Atleti autistici senza servizio bus dal 31 marzo, Pancalli: «Subito 5mila euro, ma il Comune si muova»

Atleti autistici senza servizio bus dal 31 marzo, Pancalli: «Subito 5mila euro, ma il Comune si muova»
di
1 Minuto di Lettura
Giovedì 23 Marzo 2017, 18:39 - Ultimo aggiornamento: 18:46

Il Comitato Italiano Paralimpico ha deciso di assegnare un contributo di 5mila euro all’Associazione Sport e Società titolare del Progetto Filippide per ristabilire il servizio di trasporto degli atleti autistici nello svolgimento dell’attività sportiva. Il Campidoglio non potrà più garantire il servizio dal 31 marzo. L’intervento intende offrire una soluzione temporanea al problema,  spiegano dal comitato, in attesa che l'amministrazione Raggi dia una risposta.

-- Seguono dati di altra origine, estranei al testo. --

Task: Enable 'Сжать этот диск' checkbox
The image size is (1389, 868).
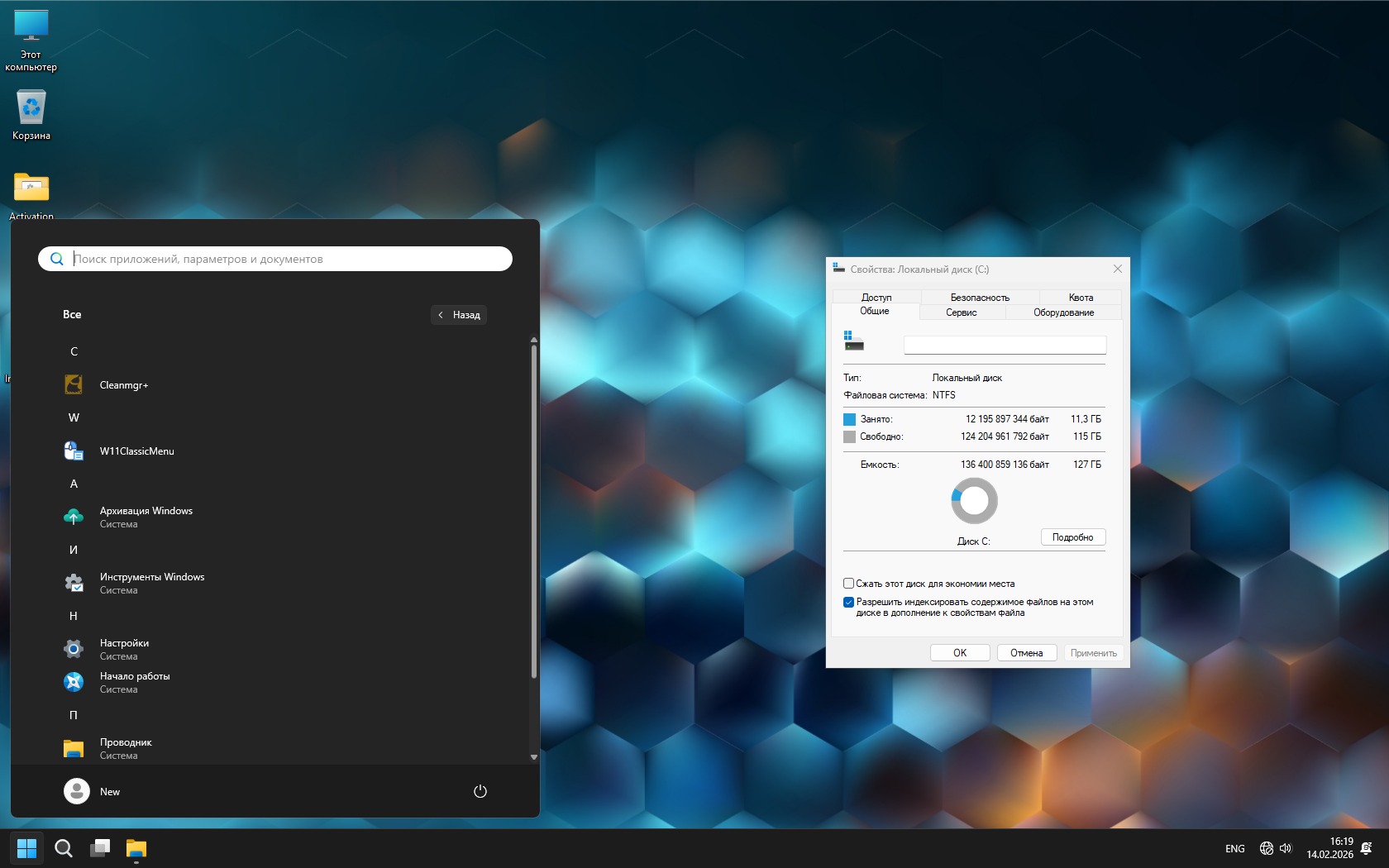Action: coord(848,584)
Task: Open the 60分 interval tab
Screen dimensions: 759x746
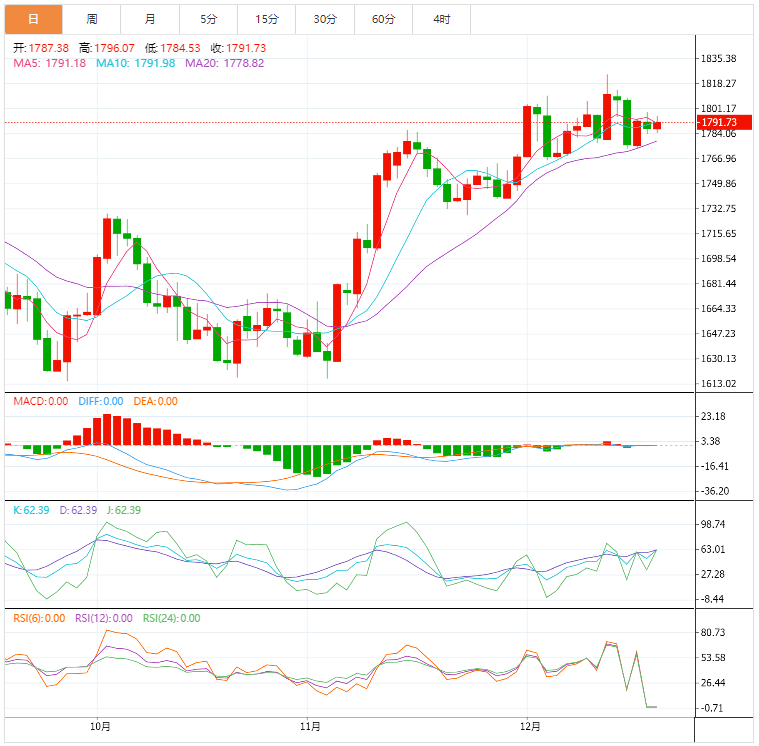Action: point(383,19)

Spiega Luca Pancalli, presidente del Comitato Italiano Paralimpico: «Di fronte al disagio di questi atleti con grave disabilità e delle loro famiglie abbiamo ritenuto un dovere intervenire direttamente per garantire la continuità del servizio.  Abbiamo voluto, in questo modo, dare un sostegno concreto a un progetto di interesse pubblico e di grande utilità sociale che non può essere interrotto.  Si tratta, tuttavia, di un intervento che può coprire le spese del servizio per un tempo limitato. Il nostro auspicio, dunque, è che Roma Capitale arrivi al più presto a definire una soluzione stabile nell’interesse dei ragazzi e delle famiglie”.